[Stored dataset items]
BEGIN
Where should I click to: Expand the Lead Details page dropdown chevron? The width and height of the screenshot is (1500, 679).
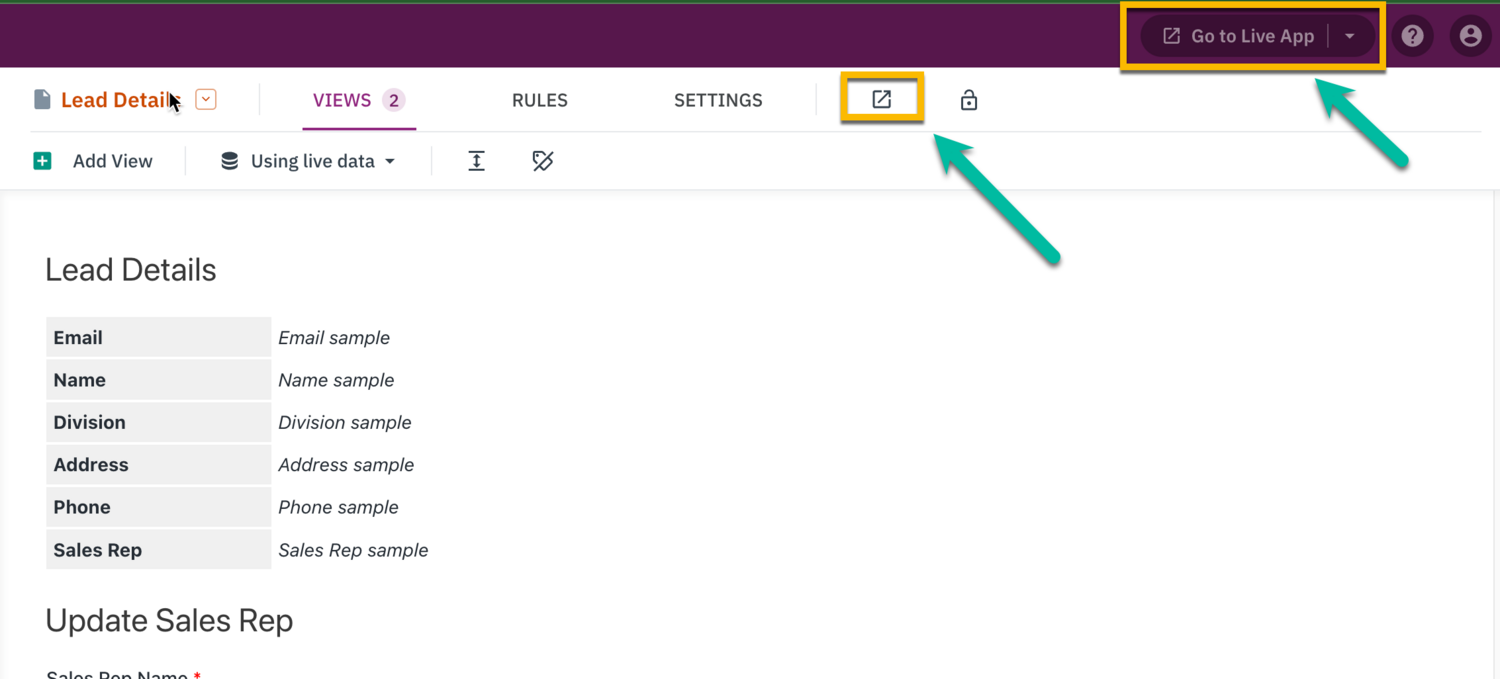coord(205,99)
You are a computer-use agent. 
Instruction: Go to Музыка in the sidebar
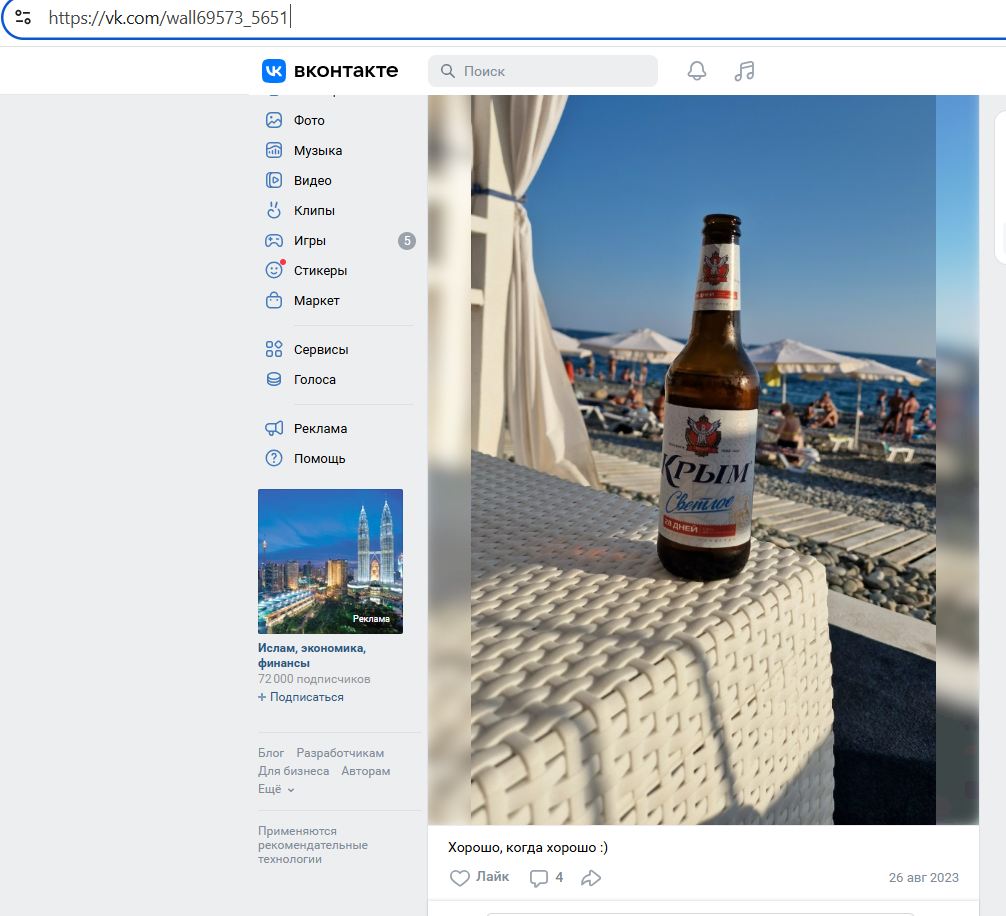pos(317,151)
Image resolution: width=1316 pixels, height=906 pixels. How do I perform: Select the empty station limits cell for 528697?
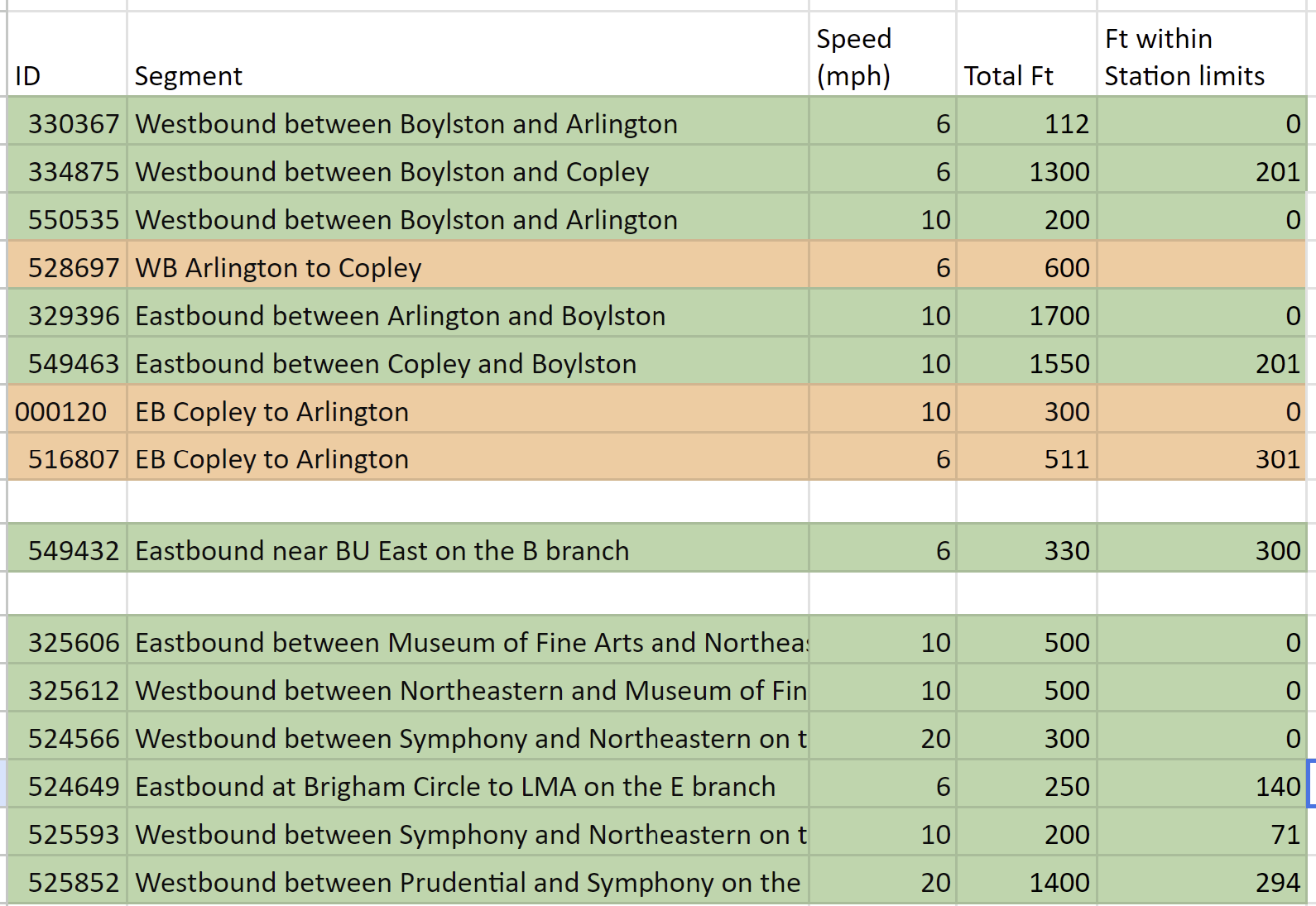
END
◆ THE PROBLEM ◆
Restate the records in full and word for word, but keep the pictures out.

◆ RESPONSE BELOW ◆
Where should I click to: Expand the Lead Details page dropdown chevron? The width and height of the screenshot is (1500, 679).
coord(205,99)
You are a computer-use agent. 
Instruction: Go to Музыка in the sidebar
pos(317,151)
Image resolution: width=1316 pixels, height=906 pixels. How do I perform: Select the empty station limits cell for 528697?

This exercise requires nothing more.